## [What you have to do]
For the entries below, return the line holding "Viewport: 949px width, 766px" together with all lines after it, unchanged, and leave every picture out.

## [Data entries]
+---+

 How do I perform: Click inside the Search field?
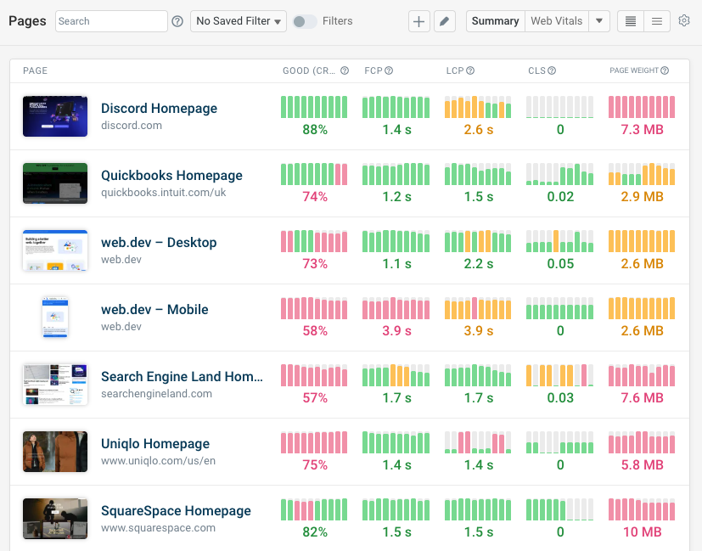[110, 20]
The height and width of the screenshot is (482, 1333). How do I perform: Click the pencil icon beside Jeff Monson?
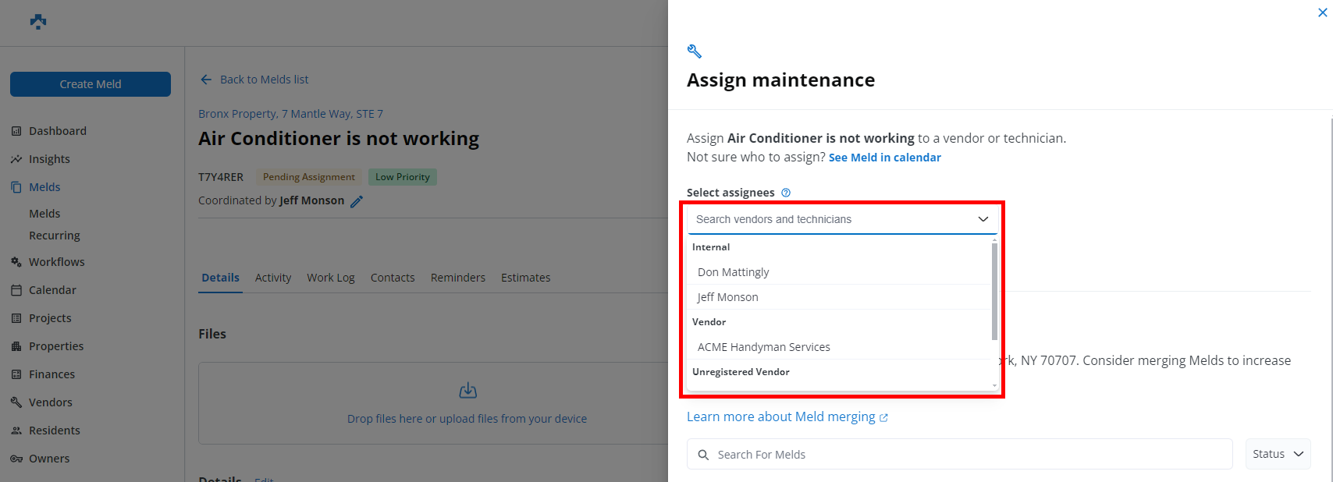point(357,201)
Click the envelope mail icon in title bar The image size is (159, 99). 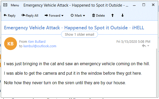(5, 5)
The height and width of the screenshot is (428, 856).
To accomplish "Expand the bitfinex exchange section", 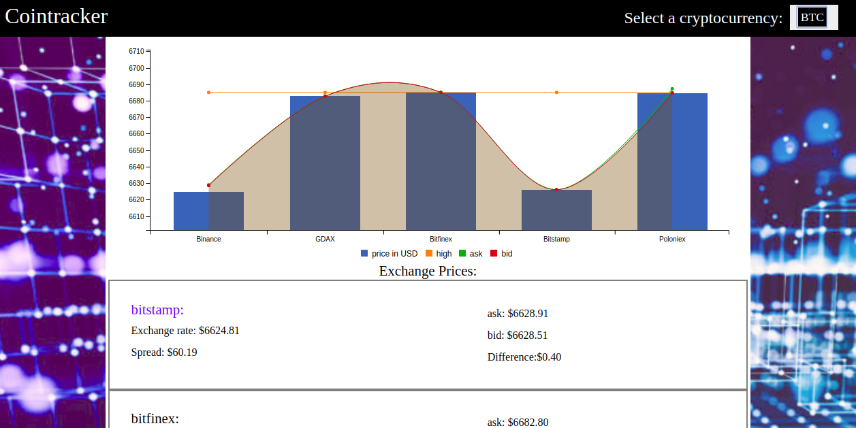I will [155, 418].
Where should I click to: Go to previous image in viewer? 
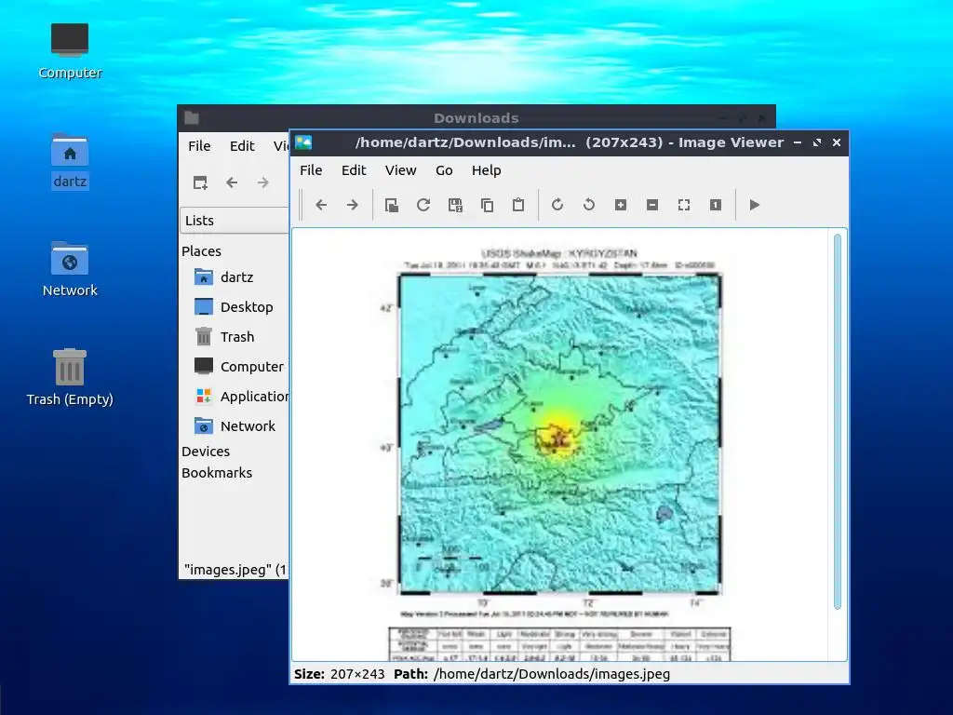click(x=321, y=205)
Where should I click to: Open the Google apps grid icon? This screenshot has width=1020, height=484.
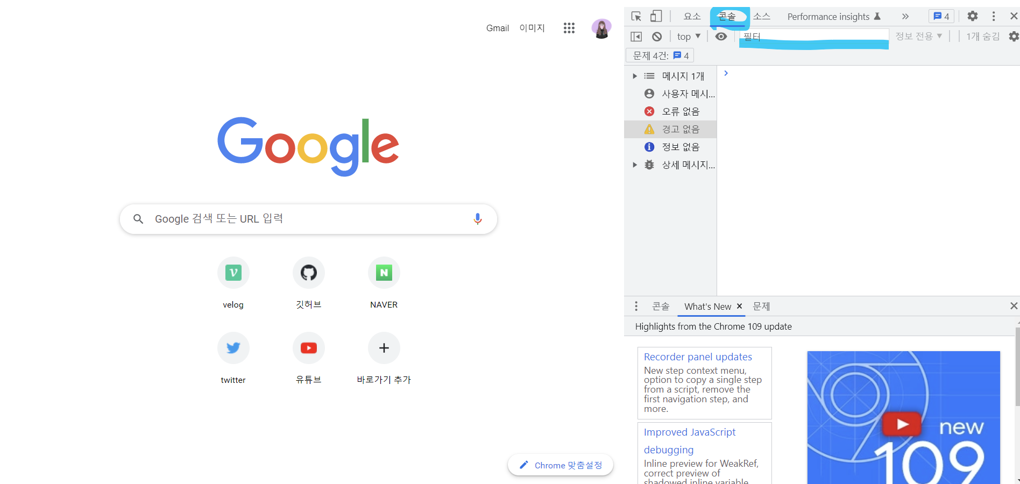(x=569, y=28)
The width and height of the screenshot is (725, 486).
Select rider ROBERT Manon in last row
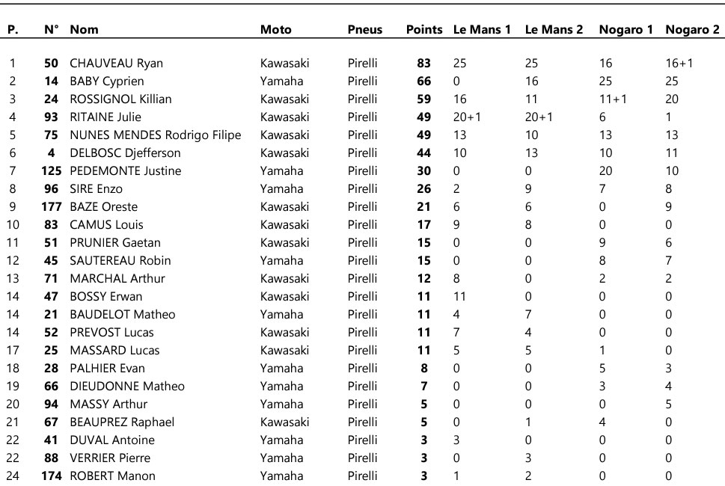tap(112, 476)
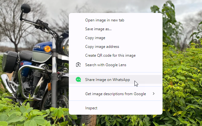Click the green WhatsApp icon
This screenshot has width=202, height=126.
point(78,80)
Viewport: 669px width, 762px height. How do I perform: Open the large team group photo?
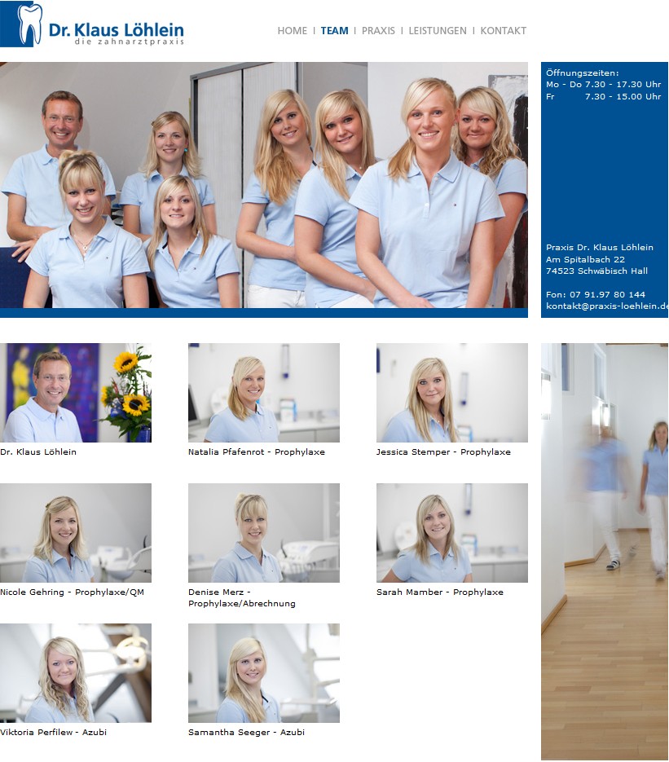(x=263, y=185)
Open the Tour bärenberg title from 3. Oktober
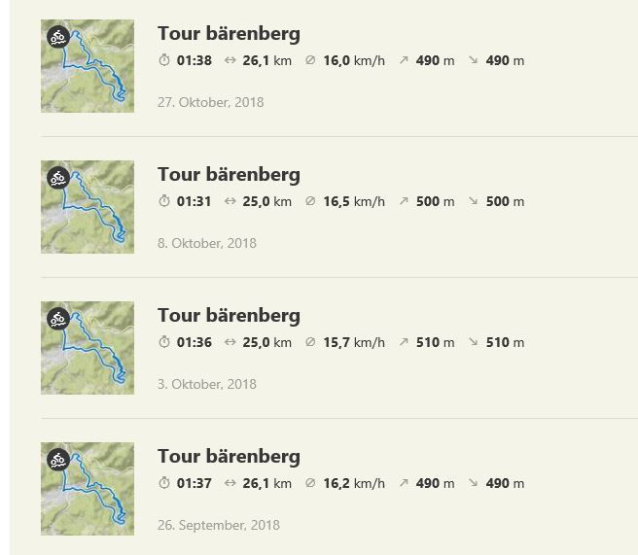Screen dimensions: 638x555 pos(229,316)
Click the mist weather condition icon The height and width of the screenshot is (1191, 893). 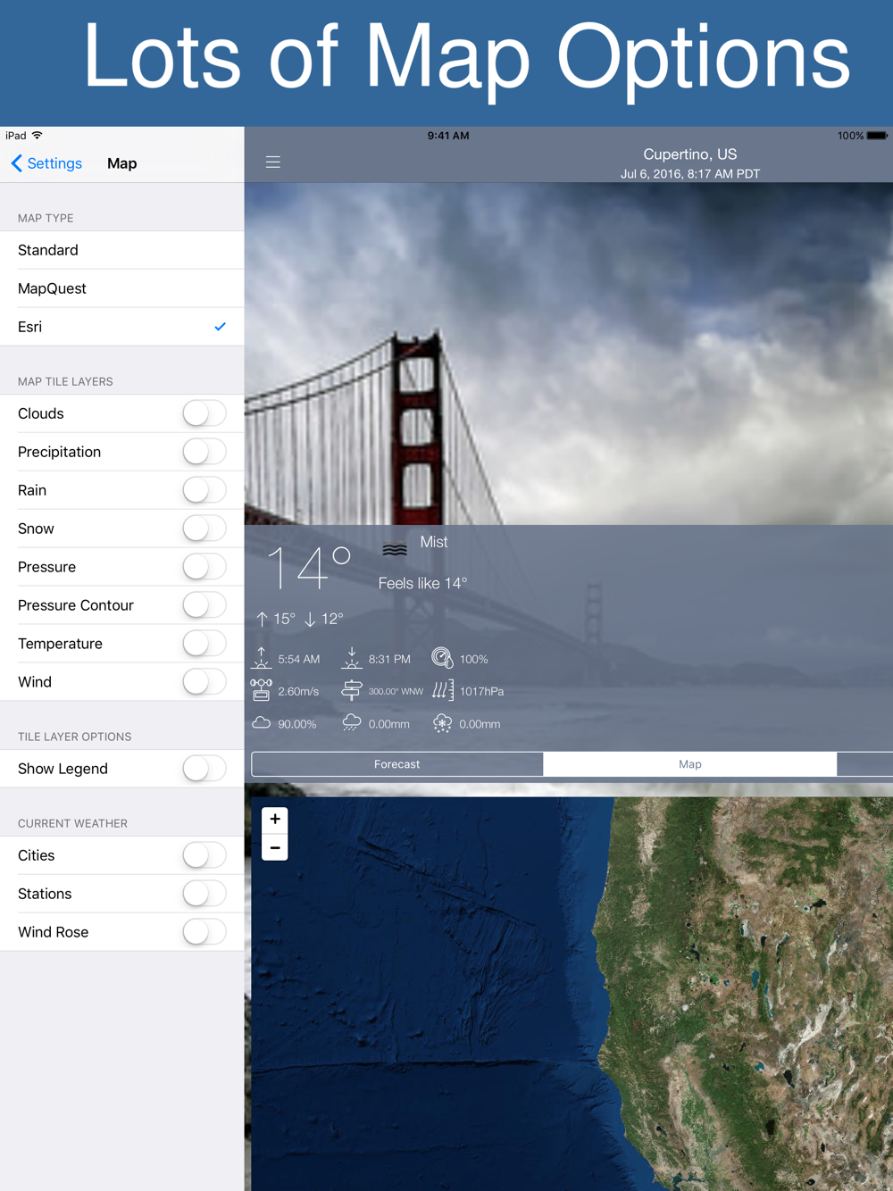tap(395, 550)
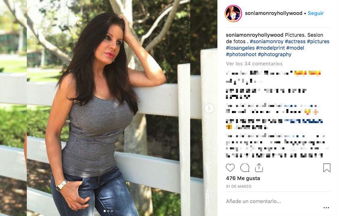Open the #soniamonroy hashtag
This screenshot has width=338, height=216.
267,42
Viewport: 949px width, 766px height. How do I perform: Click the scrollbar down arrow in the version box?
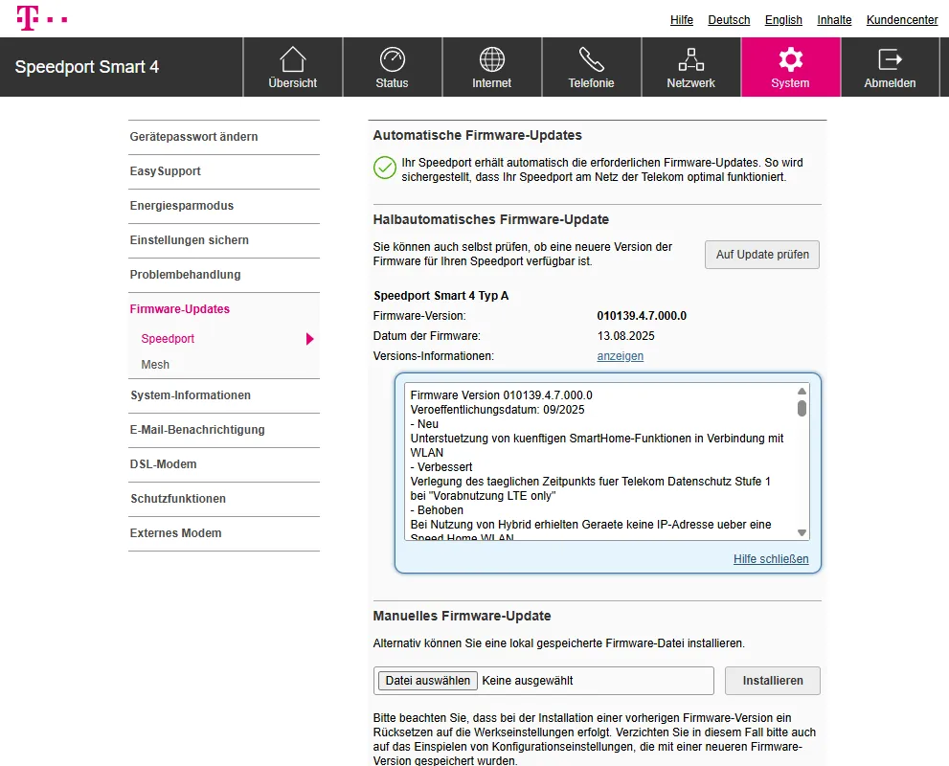coord(802,532)
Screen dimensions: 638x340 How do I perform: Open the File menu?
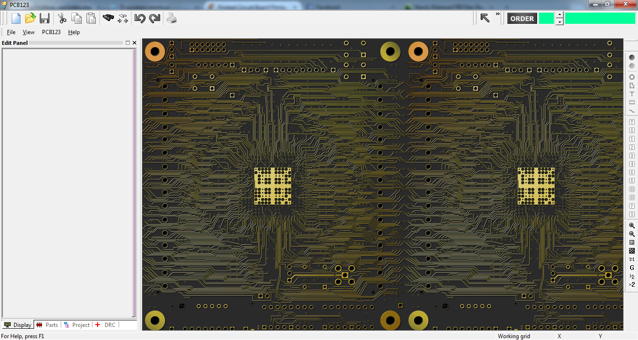point(10,32)
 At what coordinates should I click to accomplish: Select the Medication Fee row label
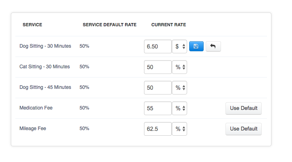coord(36,108)
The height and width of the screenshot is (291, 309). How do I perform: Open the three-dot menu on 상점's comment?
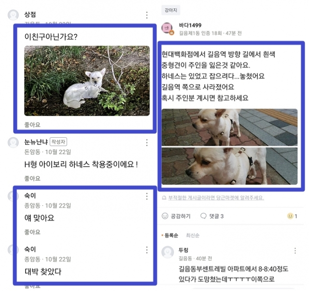click(x=147, y=15)
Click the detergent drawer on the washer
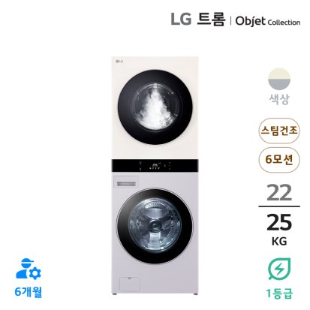The image size is (310, 310). [126, 182]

+---+

## [Reply to the task]
Viewport: 949px width, 766px height. How do I perform: Click the scrollbar down arrow in the version box?
coord(802,532)
Screen dimensions: 638x340 How do I perform: Open the File menu?
point(10,32)
 At what coordinates should I click to accomplish: Select the Medication Fee row label
coord(36,108)
The height and width of the screenshot is (291, 309). How do I perform: Open the three-dot menu on 상점's comment?
click(x=147, y=15)
Click the detergent drawer on the washer
The image size is (310, 310). [126, 182]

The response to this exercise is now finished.